Abstract

Nature often brings several domains together to form multidomain and multifunctional proteins with a vast number of possibilities. In our previous study, we disclosed that the protein function prediction problem is naturally and inherently Multi-Instance Multilabel (MIML) learning tasks. Automated protein function prediction is typically implemented under the assumption that the functions of labeled proteins are complete; that is, there are no missing labels. In contrast, in practice just a subset of the functions of a protein are known, and whether this protein has other functions is unknown. It is evident that protein function prediction tasks suffer from weak-label problem; thus protein function prediction with incomplete annotation matches well with the MIML with weak-label learning framework. In this paper, we have applied the state-of-the-art MIML with weak-label learning algorithm MIMLwel for predicting protein functions in two typical real-world electricigens organisms which have been widely used in microbial fuel cells (MFCs) researches. Our experimental results validate the effectiveness of MIMLwel algorithm in predicting protein functions with incomplete annotation.

1. Introduction

Automated annotation of protein functions is challenging in the postgenomic era. With the rapid growth of the number of sequenced genomes, the overwhelming majority of protein products can only be annotated by computational approaches [1]. Nature usually brings multiple domains together to construct multidomain and multifunctional proteins with a vast number of possibilities [2]. The large part of genomic proteins, two-thirds in unicellular organisms and more than 80% in Metazoa, belongs to multidomain proteins [3]. In a multidomain protein, each domain can fulfill its own function independently, or in a coordinated manner with its neighbors [4]. Zhou and Zhang [5] proposed the Multi-Instance Multilabel learning (MIML) framework, where one object is represented by a bag of instances and the object is valid to have several labels simultaneously. Labels of training examples are known; however, labels of instances are unknown. We can regard each domain as an input instance and represent each biological function with an output label. In our previous study, it is disclosed that the protein function prediction problem is naturally and inherently MIML learning tasks [6]. Previously, prediction of protein functions was typically operated with the assumption that the functions of labeled proteins are complete; that is, there are no missing labels [7, 8]. Instead of things, in practice we just know a part of the functions of a protein, and whether this protein has other functions is unknown. Namely, these proteins have an incomplete annotation of their functions [9]. This kind of protein functions prediction problem with incomplete annotation can be referred to as the Multilabel Multi-Instance with weak-label learning task.

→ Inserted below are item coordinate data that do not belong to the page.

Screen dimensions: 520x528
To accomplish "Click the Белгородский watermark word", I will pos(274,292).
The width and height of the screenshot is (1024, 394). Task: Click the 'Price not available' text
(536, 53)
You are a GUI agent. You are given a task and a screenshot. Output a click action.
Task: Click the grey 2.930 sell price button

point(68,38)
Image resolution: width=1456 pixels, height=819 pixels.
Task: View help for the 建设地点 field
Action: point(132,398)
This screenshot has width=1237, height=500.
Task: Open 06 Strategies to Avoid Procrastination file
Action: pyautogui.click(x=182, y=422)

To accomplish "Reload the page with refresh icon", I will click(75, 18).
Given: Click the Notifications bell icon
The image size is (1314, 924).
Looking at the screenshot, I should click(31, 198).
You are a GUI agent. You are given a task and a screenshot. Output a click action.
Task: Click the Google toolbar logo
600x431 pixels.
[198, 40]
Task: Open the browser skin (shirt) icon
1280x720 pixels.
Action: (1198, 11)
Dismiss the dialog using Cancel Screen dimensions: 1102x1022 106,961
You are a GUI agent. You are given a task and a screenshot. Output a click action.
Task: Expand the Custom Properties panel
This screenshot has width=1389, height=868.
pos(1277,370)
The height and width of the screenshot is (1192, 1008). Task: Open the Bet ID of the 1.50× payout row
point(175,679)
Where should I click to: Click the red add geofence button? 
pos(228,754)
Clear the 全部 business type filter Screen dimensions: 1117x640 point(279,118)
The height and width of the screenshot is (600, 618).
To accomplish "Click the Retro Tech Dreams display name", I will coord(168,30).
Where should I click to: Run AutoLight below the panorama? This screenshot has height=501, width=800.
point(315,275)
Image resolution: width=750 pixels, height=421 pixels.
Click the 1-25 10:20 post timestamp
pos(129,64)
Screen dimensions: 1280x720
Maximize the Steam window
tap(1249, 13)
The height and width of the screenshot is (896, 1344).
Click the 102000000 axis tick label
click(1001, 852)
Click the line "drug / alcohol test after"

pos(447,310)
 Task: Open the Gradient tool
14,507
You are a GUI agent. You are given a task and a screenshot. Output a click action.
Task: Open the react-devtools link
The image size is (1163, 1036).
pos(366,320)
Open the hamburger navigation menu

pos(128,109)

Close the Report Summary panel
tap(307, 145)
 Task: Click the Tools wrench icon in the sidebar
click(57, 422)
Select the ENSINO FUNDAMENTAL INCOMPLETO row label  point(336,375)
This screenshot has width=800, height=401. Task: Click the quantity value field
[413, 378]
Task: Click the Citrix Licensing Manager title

During the past several years, many Multilabel Multi-Instance learning algorithms have been developed [5, 1012]. In our previous study, we proposed an ensemble MIML learning framework EnMIMLNN and design three algorithms for protein function prediction tasks by combining the advantage of three kinds of Hausdorff distance metrics [6]. On the other hand, in the past few years, there are multiple algorithms which have been proposed for the weak-label learning problem. Sun et al. studied the weak-label learning problem in multilabel learning and proposed a method called weak-label learning (WELL) [13]. WELL deems the fact that classification boundary for each label should go across the low density regions, and any given label will not be correlative to the majority of instances [13]. Bucak et al. [14] studied the incomplete class assignment task for annotating images and proposed an approach called MLR-GR. MLR-GR optimizes the ranking errors and group Lasso loss by a convex optimization approach. Qi et al. [15] applied the Hierarchical Dirichlet Process to append missing labels for a set of images. In addition, Wang et al. [16] designed an approach for annotating weakly labeled facial images.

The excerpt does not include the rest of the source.